In response to this new division, Chrysler expanded. The 300 model introduced an unexpected new sporty look and the New Yorker was promoted to the highest tax bracket. Thus, there was now a hole at the top of Chrysler Division's lineup where the Imperial used to live. Chrysler filled that gap with the New Yorker St. Regis.
Available only as a two-door hardtop, the St. Regis was basically just a trim option. It received the same Hemi V-8s as the other New Yorkers did. While contrasting-color roofs were common in 1955, the St. Regis used the Windsor's chrome side spear and brought the roof color down onto the hood, the tops of the fenders and the tops of the doors. For 1956, with two-tone paint more widely available in the Chrysler line, the St. Regis was given something no other Chrysler had a three-tone exterior. The roof could be painted a contrasting color to the rest of the body, whose sides and top surfaces already contrasted. Other St. Regis exclusives included a color-keyed two-tone steering wheel, upgraded interior fabrics like the gray cloth seen on our feature car, and full carpeting.

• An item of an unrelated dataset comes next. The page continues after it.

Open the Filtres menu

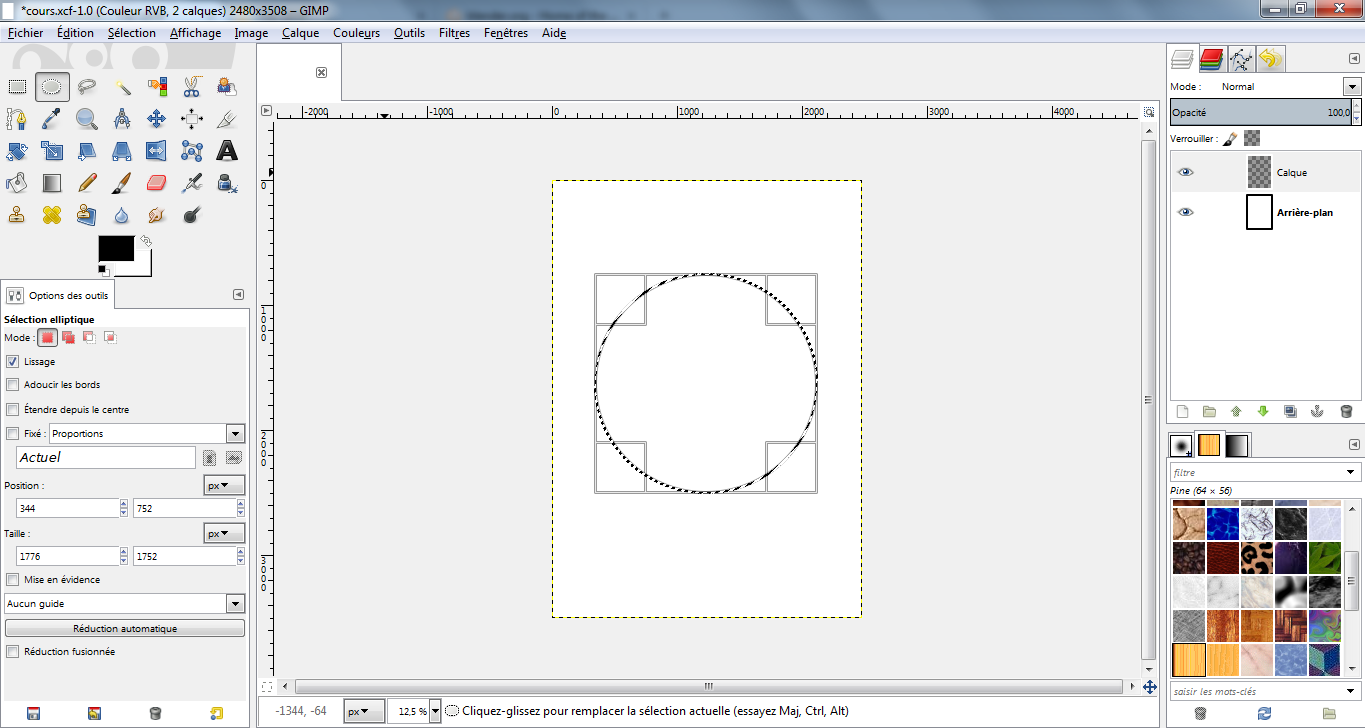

If the St. Regis doesn't seem to stand out massively from other New Yorkers, consider that it only cost $44 more than a similarly equipped Newport. The extra couple of dollars a month to move from Newport to St. Regis worked out to just over one percent of the base price of either automobile. Perhaps as a result of this high-style-for-chump-change maneuver, Chrysler buyers drove home 6,686 St. Regis's for 1956, compared to just 4,115 of the Newport two-door hardtops.